Archæopteryx (the earliest known fossil bird), and Compsognathus (a small Dinosaur)
It seems natural to pass from the fossil reptiles to the birds. But as a matter of fact the birds are not very closely related to the Pterodactyls, and seem to have been descended from some other very special form of reptiles, so peculiar as to be considered a distinct class. It may actually have been descended from those reptiles among the Dinosaurs which walked on their hind legs and had only three toes to the foot. The first bird found belongs to Jurassic times; and its skeleton, found in some slate remains at Solenhofen in Bavaria, is now to be seen in the Natural History Museum. There is another one in Berlin.

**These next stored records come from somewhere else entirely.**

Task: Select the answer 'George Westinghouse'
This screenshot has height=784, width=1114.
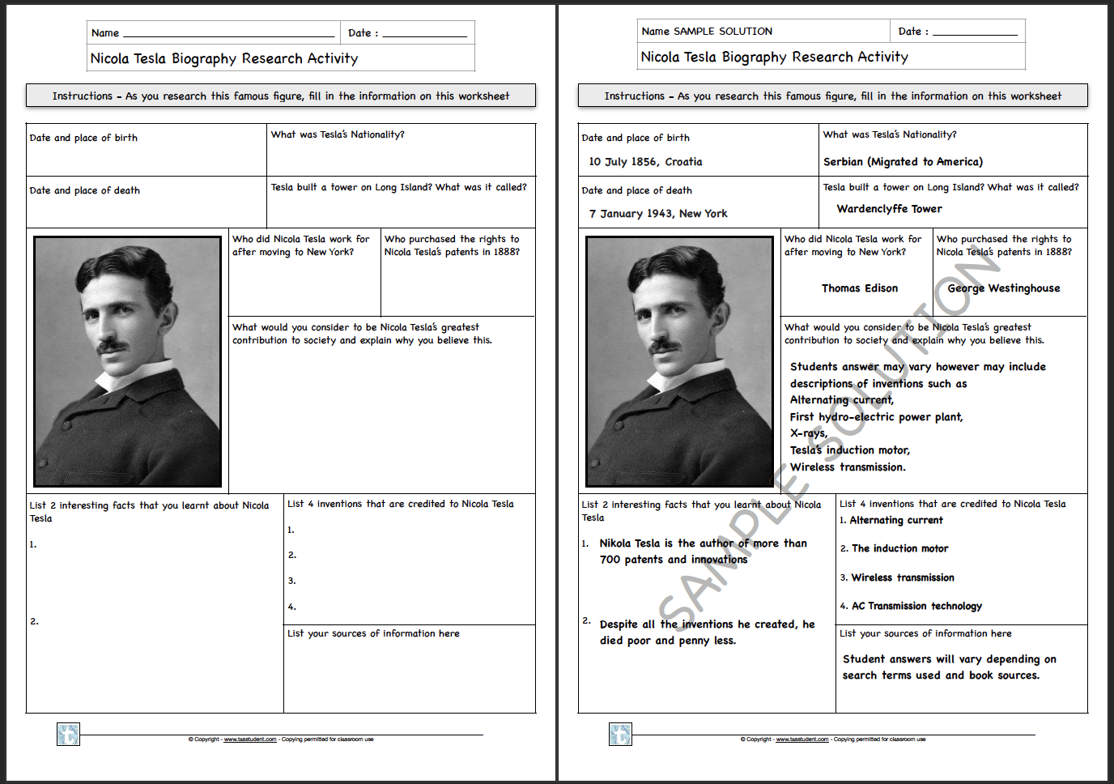Action: [1002, 288]
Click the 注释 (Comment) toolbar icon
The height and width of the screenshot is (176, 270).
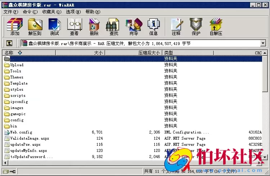coord(176,27)
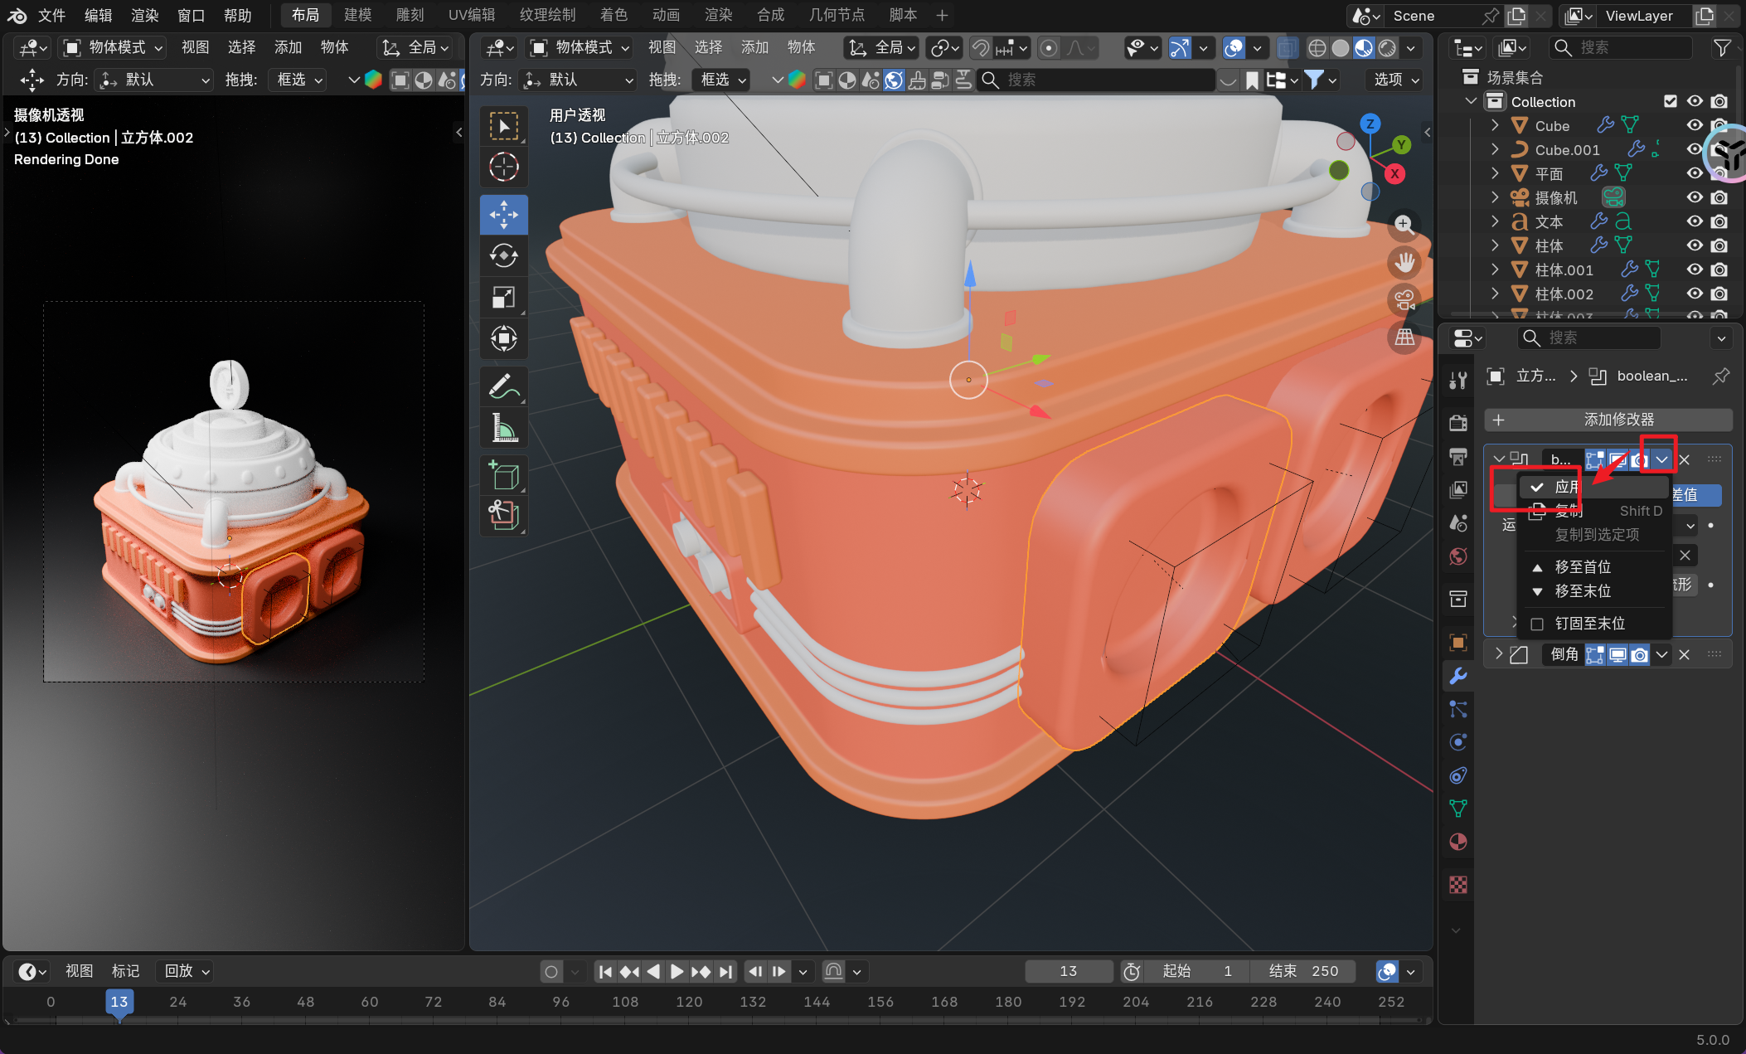Switch to the 雕刻 workspace tab
The image size is (1746, 1054).
click(x=410, y=15)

This bird, called the Archæopteryx, was of the size of a large pigeon, had a short head apparently without a beak, and its jaws were armed with teeth. Whereas living birds have the fingers of their "hands" tied together in their wings, this bird has three distinct fingers at the corner of its wings, each armed with a claw. Its legs were like those of living birds, and it had four toes. Its tail was unlike that of any living bird, and like that of a lizard. Whereas the bony part of the tail of living birds is very short and bears the tail feathers set across it fanwise, the Archæopteryx had a long bony tail made up of many bones, and the feathers were set in a series one behind the other till the tail looked like the leaf of a date palm in shape. Strange as this little creature appears it was a genuine bird, for it had these feathers well developed, as the two fossil specimens showed. There are two sets of feathers forming the wings, and the thighs were also covered with feathers.